Work to complete.
Rewrite every line of the listing below as a numbered list, leaving out the blank lines.

Records provided.
□ □ □ □
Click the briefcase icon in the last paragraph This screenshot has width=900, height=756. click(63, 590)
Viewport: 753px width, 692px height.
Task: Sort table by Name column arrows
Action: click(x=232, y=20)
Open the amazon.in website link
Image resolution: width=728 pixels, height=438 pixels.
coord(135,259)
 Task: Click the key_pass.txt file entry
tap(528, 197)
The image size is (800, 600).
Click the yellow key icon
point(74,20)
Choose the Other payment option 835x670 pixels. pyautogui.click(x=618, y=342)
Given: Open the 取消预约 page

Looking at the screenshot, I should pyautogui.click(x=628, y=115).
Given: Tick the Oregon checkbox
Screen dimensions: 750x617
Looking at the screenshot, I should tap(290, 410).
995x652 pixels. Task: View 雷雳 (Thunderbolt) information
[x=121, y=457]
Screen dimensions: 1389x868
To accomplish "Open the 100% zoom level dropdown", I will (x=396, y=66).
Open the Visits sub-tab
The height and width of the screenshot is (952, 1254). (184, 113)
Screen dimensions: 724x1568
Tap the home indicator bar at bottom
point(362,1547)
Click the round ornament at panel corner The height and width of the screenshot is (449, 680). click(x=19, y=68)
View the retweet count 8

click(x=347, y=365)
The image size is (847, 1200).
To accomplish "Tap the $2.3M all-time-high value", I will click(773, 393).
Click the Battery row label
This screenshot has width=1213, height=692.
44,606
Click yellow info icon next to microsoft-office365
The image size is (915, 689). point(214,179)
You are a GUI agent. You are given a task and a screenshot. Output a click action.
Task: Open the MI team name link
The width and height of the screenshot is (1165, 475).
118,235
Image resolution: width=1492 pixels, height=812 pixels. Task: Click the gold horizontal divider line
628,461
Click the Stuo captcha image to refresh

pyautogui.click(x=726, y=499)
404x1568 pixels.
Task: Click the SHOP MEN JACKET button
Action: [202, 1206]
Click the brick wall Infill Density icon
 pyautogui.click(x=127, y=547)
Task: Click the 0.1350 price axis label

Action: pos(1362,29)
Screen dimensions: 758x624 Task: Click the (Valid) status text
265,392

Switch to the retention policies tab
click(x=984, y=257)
□ □ □ □
Task response.
1. Click the briefcase icon in the last paragraph This screenshot has width=900, height=756. click(63, 590)
2. Viewport: 753px width, 692px height.
3. Task: Sort table by Name column arrows
4. Action: click(x=232, y=20)
5. Open the amazon.in website link
6. Image resolution: width=728 pixels, height=438 pixels.
7. coord(135,259)
8.  Task: Click the key_pass.txt file entry
9. tap(528, 197)
10. The image size is (800, 600).
11. Click the yellow key icon
12. point(74,20)
13. Choose the Other payment option 835x670 pixels. pyautogui.click(x=618, y=342)
14. Given: Open the 取消预约 page
15. Looking at the screenshot, I should pyautogui.click(x=628, y=115).
16. Given: Tick the Oregon checkbox
17. Screen dimensions: 750x617
18. Looking at the screenshot, I should tap(290, 410).
19. 995x652 pixels. Task: View 雷雳 (Thunderbolt) information
20. [x=121, y=457]
21. Screen dimensions: 1389x868
22. To accomplish "Open the 100% zoom level dropdown", I will (x=396, y=66).
23. Open the Visits sub-tab
24. The height and width of the screenshot is (952, 1254). (184, 113)
25. Screen dimensions: 724x1568
26. Tap the home indicator bar at bottom
27. point(362,1547)
28. Click the round ornament at panel corner The height and width of the screenshot is (449, 680). click(x=19, y=68)
29. View the retweet count 8
30. click(x=347, y=365)
31. The image size is (847, 1200).
32. To accomplish "Tap the $2.3M all-time-high value", I will click(773, 393).
33. Click the Battery row label
34. This screenshot has width=1213, height=692.
35. 44,606
36. Click yellow info icon next to microsoft-office365
37. The image size is (915, 689). point(214,179)
38. You are a GUI agent. You are given a task and a screenshot. Output a click action.
39. Task: Open the MI team name link
40. The width and height of the screenshot is (1165, 475).
41. 118,235
42. Image resolution: width=1492 pixels, height=812 pixels. Task: Click the gold horizontal divider line
43. 628,461
44. Click the Stuo captcha image to refresh
45. pyautogui.click(x=726, y=499)
46. 404x1568 pixels.
47. Task: Click the SHOP MEN JACKET button
48. Action: [202, 1206]
49. Click the brick wall Infill Density icon
50.  pyautogui.click(x=127, y=547)
51. Task: Click the 0.1350 price axis label
52. Action: pos(1362,29)
53. Screen dimensions: 758x624 Task: Click the (Valid) status text
54. 265,392
55. Switch to the retention policies tab
56. click(x=984, y=257)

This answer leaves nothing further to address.